Part 2 of the discussion on the InBody 570 covers two of five important studies (and there are more) that help to validate the accuracy and legitimacy of the InBody 570. This technical and may I say, ahem, somewhat boring information is important to discuss as your healthcare providers like to see objective health data. It’s time for the entire healthcare industry to understand and embrace what improvements in body composition can do not only for the individual patient, but also for the healthcare system as a whole. Figure it this way: the more healthy we are, the less disease we will have. This translates to less healthcare costs and this is good for everyone! This blog and the next one serve to help educate not only our patients and those who will want to come to our office to get assessed, but also their healthcare providers who will be viewing these results. Body composition is SO important.
Whether you are on our body modification program (caloric restriction and intermittent fasting…and most all of you should be interested in this to optimize your health) or are an athlete looking to improve your performance and recovery in your respective sport, the 570 is unmatched on the market, it is FDA approved, and it provides data that is vital to your health. This is about your health. It’s time to think of your future and what you should be doing to live longer and healthier!
The first study of interest is from 2004 and the lead author is Shinichi Demura. The study was published in the Journal of Physiological Anthropology and Applied Human Science. The name of this study is Percentage of Total Body Fat as Estimated by Three Automatic Bioelectrical Impedance Analyzers.
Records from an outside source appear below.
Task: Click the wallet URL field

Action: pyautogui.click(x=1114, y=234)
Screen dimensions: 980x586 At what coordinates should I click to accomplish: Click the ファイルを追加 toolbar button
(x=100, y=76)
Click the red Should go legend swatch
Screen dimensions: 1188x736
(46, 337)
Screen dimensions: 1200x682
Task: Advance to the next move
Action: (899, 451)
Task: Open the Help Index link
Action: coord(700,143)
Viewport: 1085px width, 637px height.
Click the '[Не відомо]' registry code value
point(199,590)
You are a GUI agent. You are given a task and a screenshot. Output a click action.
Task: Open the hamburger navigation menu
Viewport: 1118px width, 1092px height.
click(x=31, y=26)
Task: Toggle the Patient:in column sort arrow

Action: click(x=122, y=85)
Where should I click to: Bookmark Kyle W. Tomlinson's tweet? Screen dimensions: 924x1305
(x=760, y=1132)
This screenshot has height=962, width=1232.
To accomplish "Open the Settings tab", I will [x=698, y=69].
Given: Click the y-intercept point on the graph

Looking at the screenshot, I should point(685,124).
Demura et al. set out to assess which form of bioelectrical impedance analyzers (BIA) was most accurate in assessing body fat percentage and the results were compared to the gold standards at the time, Dual-energy x-ray absorptiometry (DEXA) and hydrostatic weighing (HW). Afterall, if electrical impedance could mimic the results of the gold standards, well then, we have another gold standard! Having another option to DEXA is great as DEXA testing is both expensive and exposes the patient to radiation. Hydrostatic weighing has its own issues with accuracy.
This study evaluated 3 types of BIA: one with single frequency and four electrodes, one with a single frequency and eight electrodes, and one that was multi-frequency with eight electrodes. Again, the results were compared with DEXA and HW (the gold standards). The study found that the multi-frequency eight electrode unit obtained the most accurate results (think InBody 570). This might sound obvious but this is why studies are conducted. Even though two of the machines utilized eight electrodes, only one used multiple frequencies and this makes all the difference. Multiple frequencies allow for better assessments of intra (ICW) and extracellular water (ECW) and these measurements are vital to the accuracy of body composition assessment. On this topic, low frequency electrical current only goes through ICW while higher frequencies go through both. The study concluded that total body fat percentage is most accurately estimated by measuring segmental impedances (eight in this example) along with multiple frequencies. This is how the InBody 570 works!
The second study we’ll look at is by Sartorio et al. The name of the study is Body Water Distribution in Severe Obesity and its Assessment from Eight-polar Bioelectrical Impedance Analysis. This study was published in the European Journal of Clinical Nutrition in 2005.
The aim of this study was to assess if Total Body Weight (TBW) and Extracellular water (ECW) in obese women could be accurately assessed with an eight electrode and multi-frequency Bioelectrical Impedance Analyzer (BIA). It compared Class I and II obesity (BMI 30-34.9 and 35-39.9 respectively) to Class III (BMI > 40.00). One quick note: remember that we are supposed to have a BMI of under 25! With this study, when people have higher ECW, can this be accurately calculated with BIA? The results were compared to 2H20 and Br dilution. 2H2o dilution is used to assess TBW and Br (Bromide) dilution is used to assess ECW. These two methods are the gold standard. (However, drinking solutions and conducting blood work is not as desireable as getting a simple BIA test.)
The results showed that the eight electrode BIA was accurate for estimates of TBW and ECW in women with all three classes of obesity.
These two studies highlight two important concepts: 1. Eight electrode multi-frequency BIA (think InBody 570) can be used to assess body fat. 2. Eight electrode multi-frequency BIA can be used to accurately assess TBW and ECW in the case of obesity (one thing to point out is that those that are not obese are not going to have high ECW levels in the first place as most of the water is going to be intracellular, unless the person is very inflamed).
We have to remember that high ECW levels will refer to obesity and/or inflammation in the body. Ideally, 2/3 of the water should be IN our cells while only 1/3 outside the cells. If we have too much ECW, we MUST work to correct this or our risk of disease processes of all sorts is significantly increased.
Our next blog will cover three more studies and we’ll be done covering the scientific side of why the InBody 570 is so darn important in helping us assess our body composition to be healthy. Remember that we can get you looking and feeling better but it’s always nice to have the science to back up what we do!